BEGIN Study text

It’s also a great experiment and an example of how data and analysis will become an integral and vital part of our lives in the future. With that in mind, it’s good for us all to heed the wise words of Lord Kelvin and Albert Einstein, when they said respectively: “If you cannot measure it, you cannot improve it” and “Not everything that counts can be counted, and not everything that can be counted, counts.”

So let’s pay attention in 2021 to the data we collect, use and analyze. Whoop sacrifices measuring everything to focus and prioritize data for Strain, Sleep and Recovery. Finally, if for no other reason, it’s refreshing to see disruptive technology and stratospheric valuations for a startup coming from somewhere other than Silicon Valley, reminding us that we need not live in Silicon Valley to get access to capital or change the world!

Liquid death - for making water interesting

liquid death


We have a brand exercise we use at eatbigfish called ‘Flip.’ We ask the client to identify the conventions, practices and typical behaviours of the category and then deliberately flip them to see what that might look like for their brand. It’s a sure-fire and straightforward way to bring differentiation to a brand and interest to a category.


Liquid Death, the mountain water brand, appear to agree as it’s taken a similarly direct and contrarian approach to entering the bottled water category. In a category that is so often about life and vitality, Liquid Death instead talks about demons, death, murdering (thirst) and killing (plastic). Where consumers might usually see mountains and the alps, we hear of Earth’s underworld.

Where the water category’s conventional colours are white and sky blue, Liquid Death choose black as its primary brand colour. And if the dominant emotion in the industry is about tranquillity, health and being serious, the brand instead makes water sound exciting, dangerous, and pretty weird.

Liquid Death is typical of a challenger brand in both its mindset and behaviours. For many marketers, the approach the brand has taken may seem a little too literal and pronounced. But it’s hard to argue that in mostly uninteresting categories such as packaged water, deliberately flipping a 180 on category conventions can offer results.

Liquid Death’s debut ad, which features a man being waterboarded for the spot’s duration (it’s way funnier than it sounds), cost $1.5k to make and within three months had 3m views. “Water is not a girly drink for yoga mums” the ad says. “Water is deadly. Water is liquid death.” In the following three months after the ad’s launch, the company had amassed more Facebook followers than Pepsi-owned Aquafina.

The irreverent challenger has since followed up by releasing a 14-track album on Spotify and 12-inch vinyl called ‘Greatest Hates’ made up of comments and product reviews the company has received online. Hits include ‘I thought this was alcohol’ and ‘Your product is dumb’. Liquid’s turning sour lemons into sweet lemonade.

‘Killer Baby Namer’ is another memorable activation on its website. It’s an interactive baby name generator that provides custom baby names such as ‘Zorglom the Destroyer’ or ‘Hellface Meathammer’. Cute. And another reason for curious consumers to visit its site and engage with the brand.

Whilst clearly an irreverent brand, it’s deadly serious about one thing: killing plastic. Liquid Death’s water comes in infinitely recyclable aluminium cans, rather than the category convention of plastic bottles. The company share the shocking and depressing statistic on its site that “if plastic production isn’t curbed, plastic pollution will outweigh fish pound for pound by 2050.” Death to plastic, indeed.

END Study text
BEGIN Dataset content

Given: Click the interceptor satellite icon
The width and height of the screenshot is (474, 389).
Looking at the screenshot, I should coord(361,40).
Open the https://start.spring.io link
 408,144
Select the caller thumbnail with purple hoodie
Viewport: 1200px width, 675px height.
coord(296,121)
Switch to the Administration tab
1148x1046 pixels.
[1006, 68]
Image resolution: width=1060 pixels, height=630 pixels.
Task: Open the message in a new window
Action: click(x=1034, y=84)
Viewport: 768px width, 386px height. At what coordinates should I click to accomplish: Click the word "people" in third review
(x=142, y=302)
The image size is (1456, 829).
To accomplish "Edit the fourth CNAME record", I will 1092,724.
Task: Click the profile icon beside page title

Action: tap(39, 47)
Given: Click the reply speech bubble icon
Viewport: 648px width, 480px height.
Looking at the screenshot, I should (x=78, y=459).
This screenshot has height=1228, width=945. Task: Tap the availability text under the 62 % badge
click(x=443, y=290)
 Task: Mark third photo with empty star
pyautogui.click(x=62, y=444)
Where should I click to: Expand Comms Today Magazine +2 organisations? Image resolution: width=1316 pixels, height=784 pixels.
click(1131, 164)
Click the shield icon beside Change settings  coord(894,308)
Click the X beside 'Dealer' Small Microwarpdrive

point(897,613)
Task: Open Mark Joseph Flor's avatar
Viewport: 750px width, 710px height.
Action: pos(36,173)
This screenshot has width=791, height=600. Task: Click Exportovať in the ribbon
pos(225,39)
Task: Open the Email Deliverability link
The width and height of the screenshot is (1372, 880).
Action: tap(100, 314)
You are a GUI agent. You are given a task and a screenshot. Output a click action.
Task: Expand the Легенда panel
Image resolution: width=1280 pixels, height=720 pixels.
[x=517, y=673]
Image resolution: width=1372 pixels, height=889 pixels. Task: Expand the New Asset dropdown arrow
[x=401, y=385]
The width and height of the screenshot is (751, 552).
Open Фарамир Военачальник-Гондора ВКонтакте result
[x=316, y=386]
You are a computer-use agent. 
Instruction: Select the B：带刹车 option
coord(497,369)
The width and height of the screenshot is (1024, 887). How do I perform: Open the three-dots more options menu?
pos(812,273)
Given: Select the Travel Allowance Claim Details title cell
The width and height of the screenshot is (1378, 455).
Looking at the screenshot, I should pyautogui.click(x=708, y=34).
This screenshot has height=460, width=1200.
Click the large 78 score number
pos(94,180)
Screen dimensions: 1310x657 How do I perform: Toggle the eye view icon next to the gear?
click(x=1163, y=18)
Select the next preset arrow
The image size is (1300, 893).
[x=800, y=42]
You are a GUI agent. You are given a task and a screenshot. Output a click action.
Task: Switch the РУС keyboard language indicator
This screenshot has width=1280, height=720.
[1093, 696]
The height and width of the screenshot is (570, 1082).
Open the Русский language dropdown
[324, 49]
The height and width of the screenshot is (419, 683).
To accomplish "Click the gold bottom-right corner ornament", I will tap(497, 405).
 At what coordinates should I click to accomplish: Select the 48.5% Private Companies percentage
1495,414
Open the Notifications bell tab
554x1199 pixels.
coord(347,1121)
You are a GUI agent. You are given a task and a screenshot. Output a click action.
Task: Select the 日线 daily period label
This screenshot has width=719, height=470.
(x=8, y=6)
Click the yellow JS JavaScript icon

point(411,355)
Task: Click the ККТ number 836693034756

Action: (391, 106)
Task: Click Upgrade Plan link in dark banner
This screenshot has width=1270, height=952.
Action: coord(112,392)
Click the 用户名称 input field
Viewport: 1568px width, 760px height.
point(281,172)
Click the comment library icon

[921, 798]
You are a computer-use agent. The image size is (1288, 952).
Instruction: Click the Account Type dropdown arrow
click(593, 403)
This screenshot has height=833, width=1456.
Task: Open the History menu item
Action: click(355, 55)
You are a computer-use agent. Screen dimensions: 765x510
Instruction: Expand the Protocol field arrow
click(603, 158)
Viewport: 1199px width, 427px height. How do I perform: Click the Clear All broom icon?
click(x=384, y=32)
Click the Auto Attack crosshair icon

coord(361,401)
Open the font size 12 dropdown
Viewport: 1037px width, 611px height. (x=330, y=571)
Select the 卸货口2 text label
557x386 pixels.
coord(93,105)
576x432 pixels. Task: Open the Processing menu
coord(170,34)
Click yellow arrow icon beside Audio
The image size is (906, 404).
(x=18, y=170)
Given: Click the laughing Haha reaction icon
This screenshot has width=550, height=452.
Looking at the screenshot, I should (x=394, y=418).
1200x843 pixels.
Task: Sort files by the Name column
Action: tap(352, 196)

END Dataset content

■ **Activity list**:
#1 In the brand text, how much did Liquid Death's debut ad cost to make?
#2 Reproduce word for word the stretch of the brand text from "We have a brand" through "to a category.".

■ **Task answers**:
#1 $1.5k

#2
We have a brand exercise we use at eatbigfish called ‘Flip.’ We ask the client to identify the conventions, practices and typical behaviours of the category and then deliberately flip them to see what that might look like for their brand. It’s a sure-fire and straightforward way to bring differentiation to a brand and interest to a category.